Stability AI's predecessor flagship image generator, Stable Diffusion 3 Medium, faced widespread criticism for unusual artifacts and poor adherence to prompts. The company cautions that the Stable Diffusion 3.5 series models may exhibit similar prompt-related errors due to engineering and architectural trade-offs. However, Stability AI also asserts that these models are more robust than their predecessors in generating images across various styles, including 3D art.

The Stable Diffusion 3.5 series models are available for free for non-commercial purposes, including research. Businesses with annual revenues below $1 million may also commercialize them at no cost. However, organizations with annual revenues exceeding $1 million are required to enter into an enterprise licensing agreement with Stability AI.

This summer, Stability AI sparked controversy over stringent fine-tuning terms that appeared to grant the company the authority to charge for models trained using its image generators. After facing strong opposition, the company revised these terms to permit more flexible commercial usage.
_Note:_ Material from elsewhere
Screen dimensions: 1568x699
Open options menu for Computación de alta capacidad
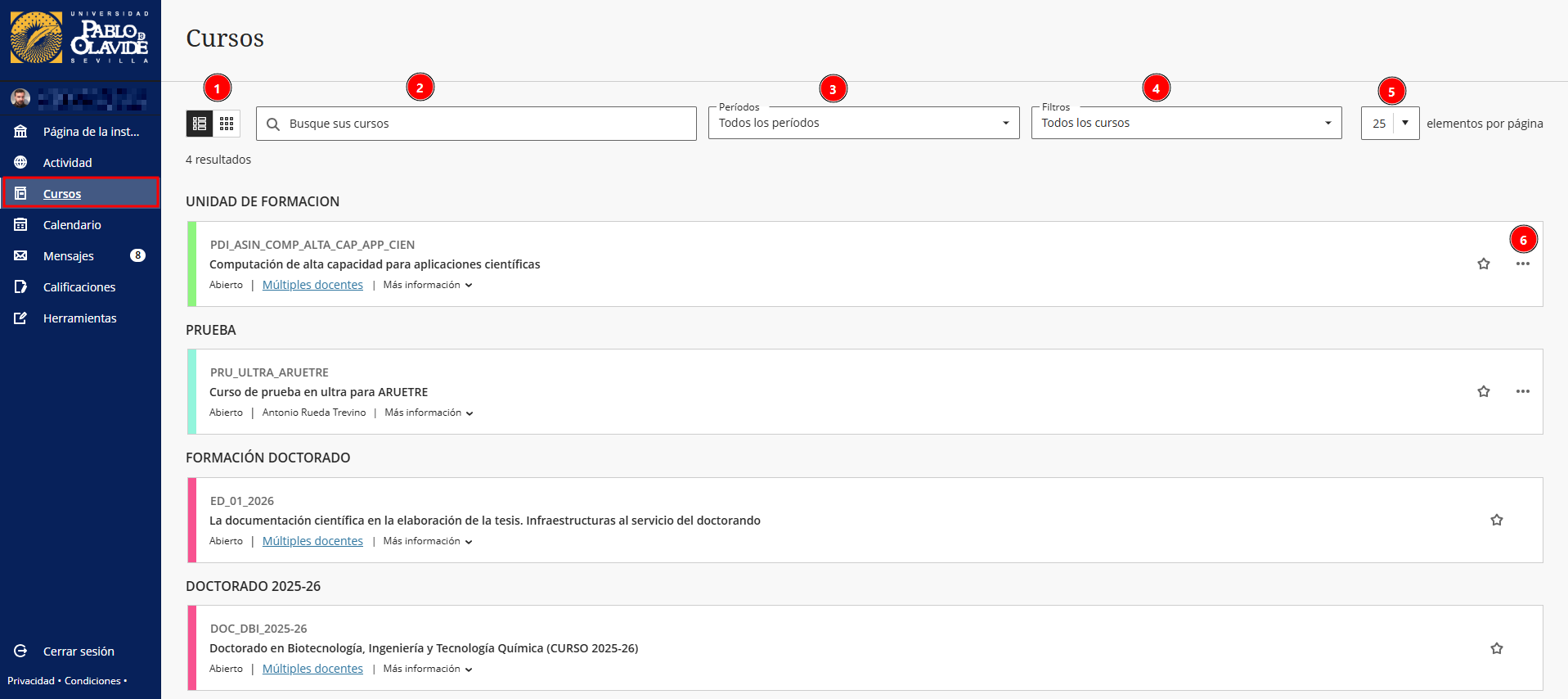[1521, 264]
Stability AI reiterated that users retain ownership of the media generated using its models.

The Stable Diffusion 3.5 Large and 3.5 Large Turbo models can be self-hosted or accessed through Stability AI's API as well as third-party platforms such as Hugging Face, Fireworks, Replicate, and ComfyUI. Stability AI announced plans to release ControlNets for these models in the coming days to facilitate fine-tuning.

Like most AI models, Stability AI's models are trained on publicly available web data, some of which may be copyrighted or subject to restrictive licenses. Stability AI and many other AI providers contend that the principle of fair use shields them from copyright infringement claims. However, this has not prevented data owners from initiating an increasing number of class-action lawsuits.
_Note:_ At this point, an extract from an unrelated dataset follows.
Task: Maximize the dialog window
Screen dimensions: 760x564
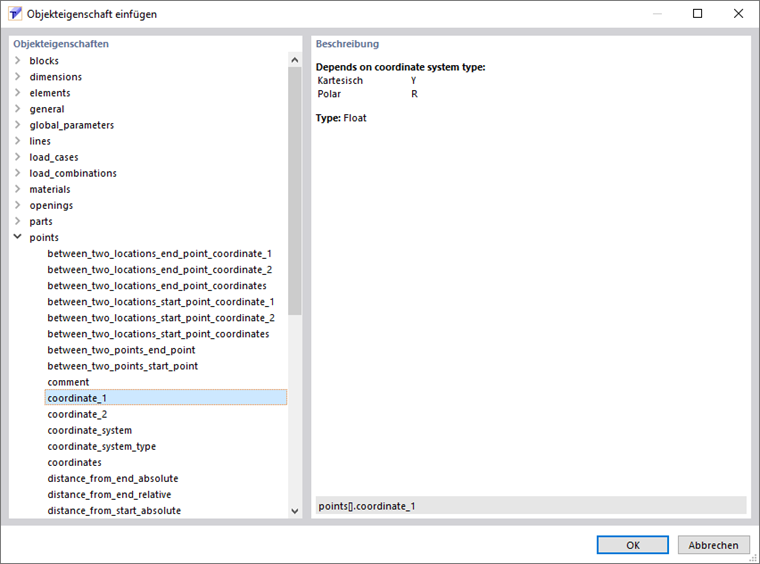Action: [x=697, y=14]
Stability AI requires customers to handle copyright claims independently and, unlike some other providers, does not include indemnification clauses in cases where it is found liable. However, Stability AI permits data owners to request the removal of their data from its training datasets. As of March 2023, artists have removed 80 million images from Stable Diffusion's training data.

When asked about information security measures for the upcoming U.S. elections, Stability AI stated that it has taken and will continue to implement reasonable measures to prevent the misuse of Stable Diffusion by malicious actors. However, the company declined to disclose specific technical details regarding these measures.